▶ [TASK OBJECTIVE]: Beginning with the line where "Click the Move/Copy tool icon" appears, set down each line exactly until the records below end, and omit the pictures.

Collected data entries
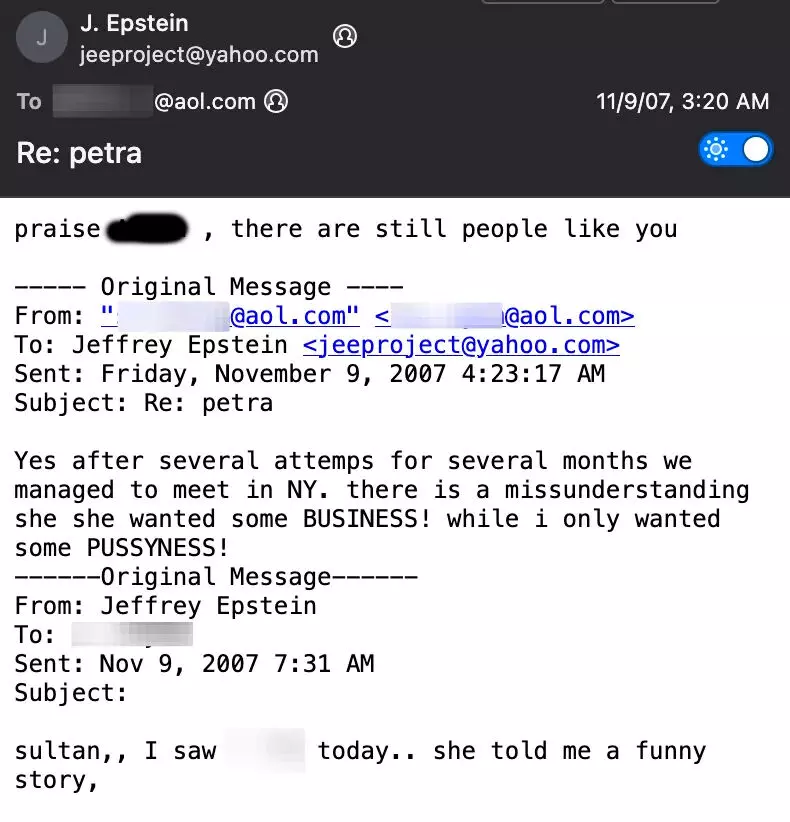Click the "Sent: Nov 9, 2007 7:31 AM" line
This screenshot has width=790, height=822.
[x=194, y=663]
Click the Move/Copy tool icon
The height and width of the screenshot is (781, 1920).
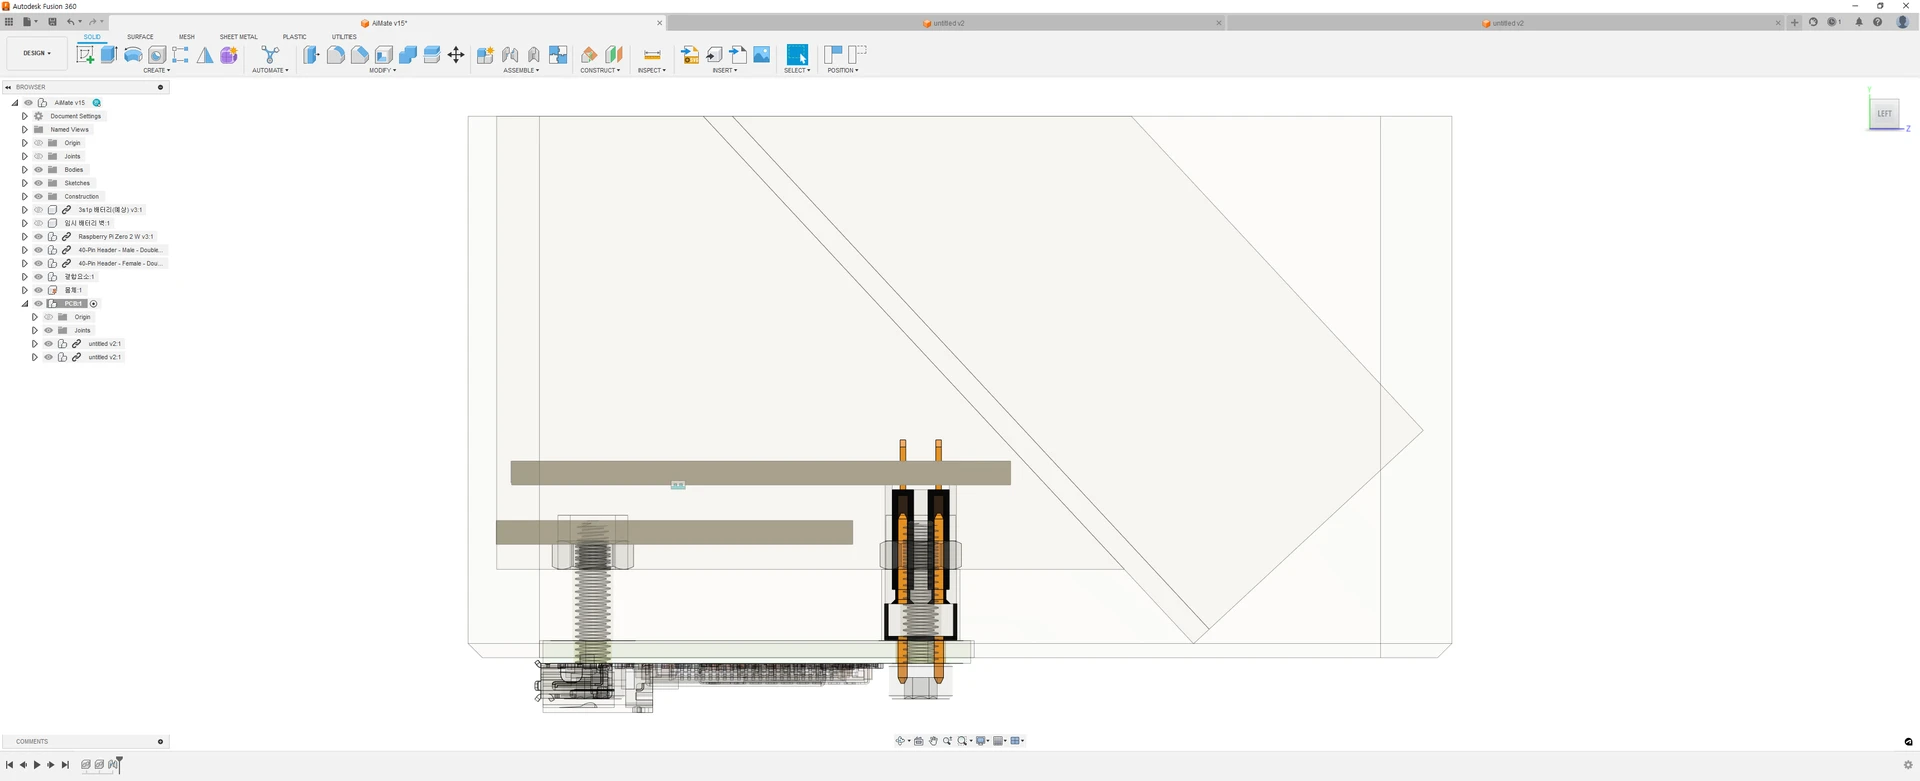click(x=456, y=55)
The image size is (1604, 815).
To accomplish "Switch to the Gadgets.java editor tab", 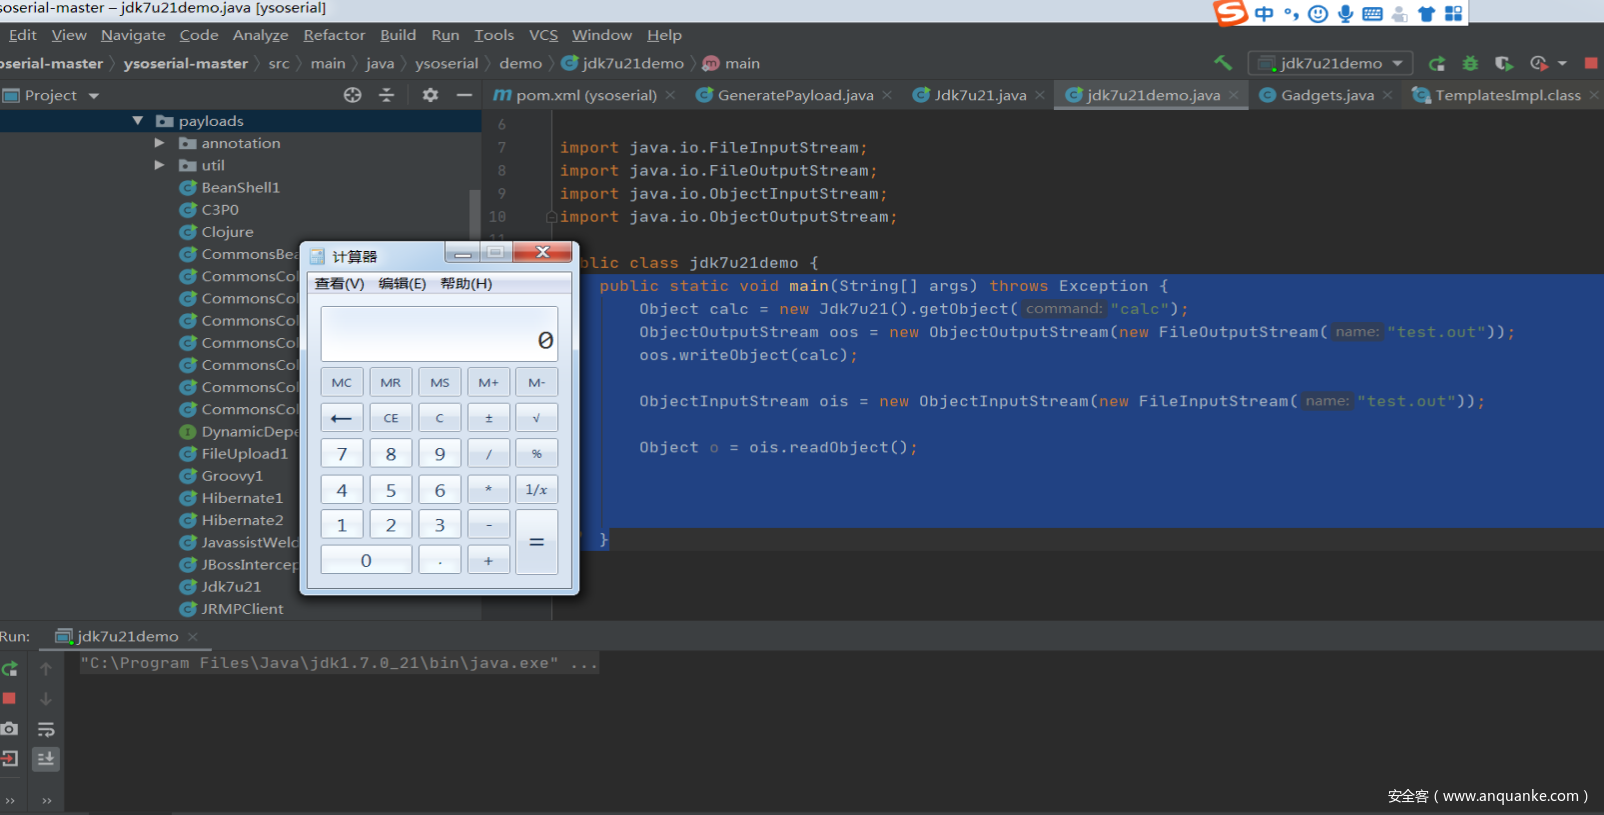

▶ [SOLUTION FOR THIS EXERCISE]:
Click the Move/Copy tool icon
The height and width of the screenshot is (781, 1920).
click(x=456, y=55)
The image size is (1604, 815).
To accomplish "Switch to the Gadgets.java editor tab", 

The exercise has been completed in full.